◆ **What the task asks**: Using the records below, copy exactly the part that opens with the line holding "This screenshot has width=603, height=420." and closes with the line holding "Click the folder", minus the pictures.

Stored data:
• • • • •
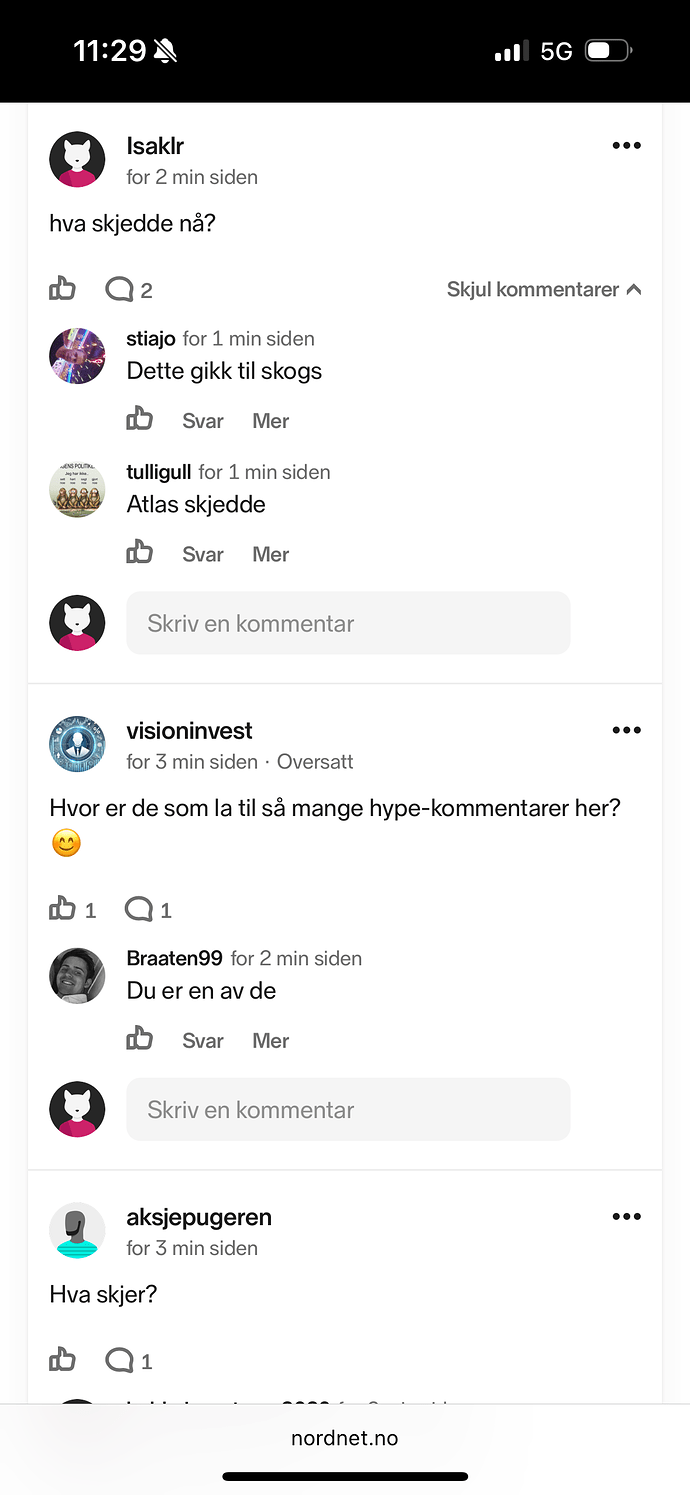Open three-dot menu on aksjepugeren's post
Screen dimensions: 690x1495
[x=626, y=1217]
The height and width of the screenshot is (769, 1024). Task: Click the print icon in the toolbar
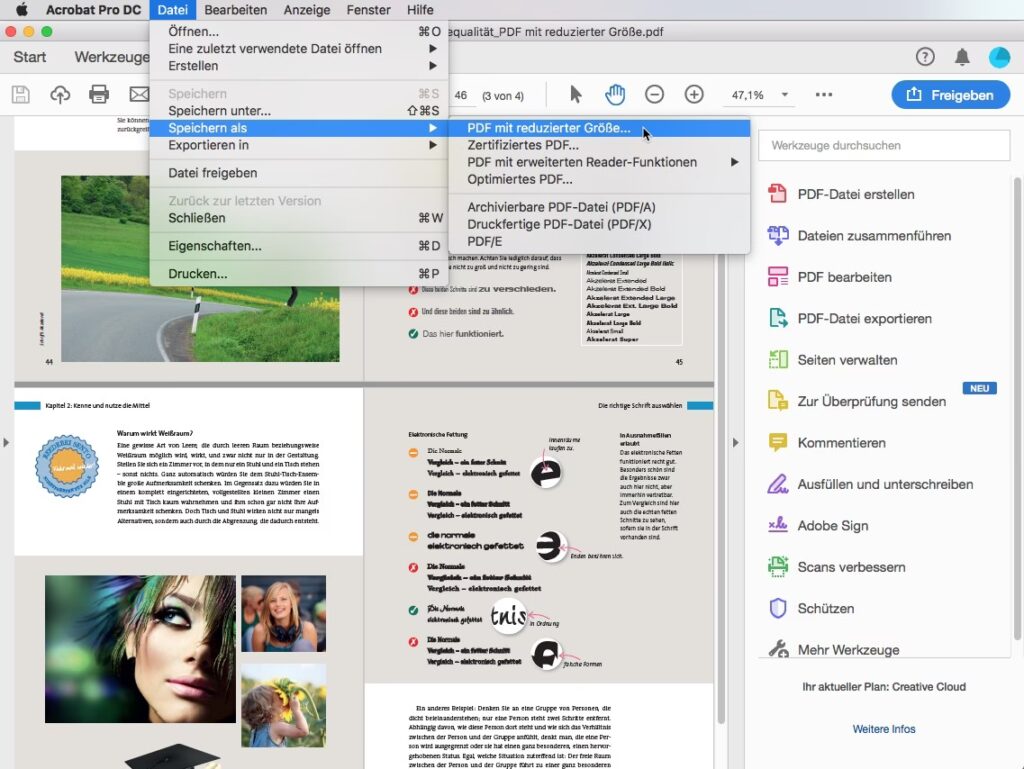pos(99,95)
• • • • •
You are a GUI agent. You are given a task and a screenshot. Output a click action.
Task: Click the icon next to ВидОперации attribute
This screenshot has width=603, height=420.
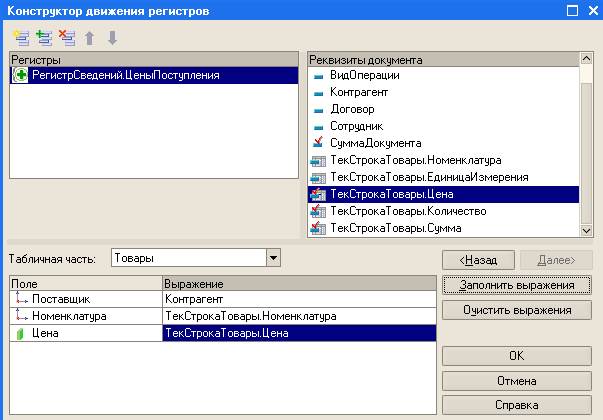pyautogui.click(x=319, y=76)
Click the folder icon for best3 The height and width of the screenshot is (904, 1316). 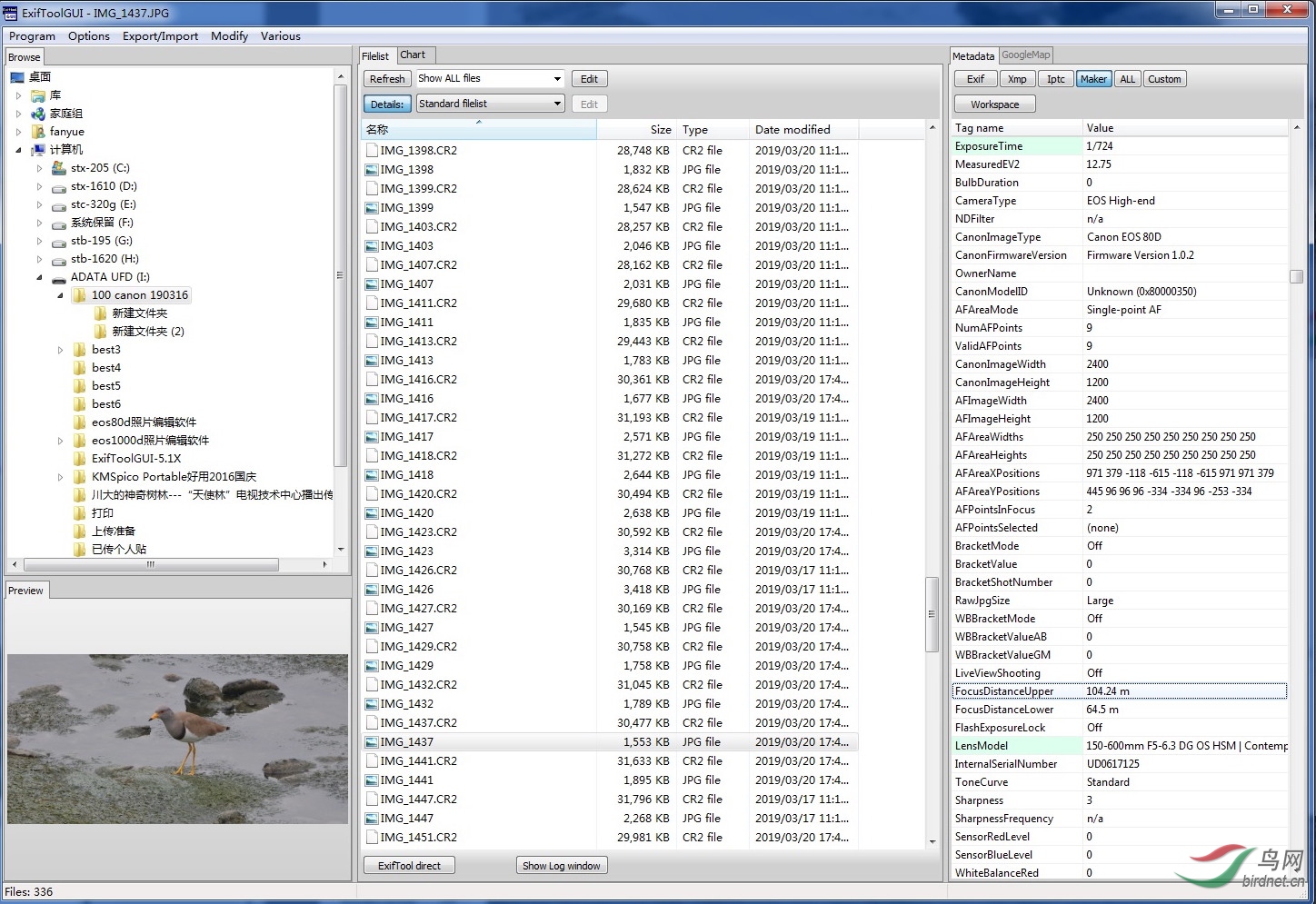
• • • • •
◆ **Exercise answer**:
This screenshot has width=603, height=420.
pyautogui.click(x=319, y=76)
Click the folder icon for best3 The height and width of the screenshot is (904, 1316). 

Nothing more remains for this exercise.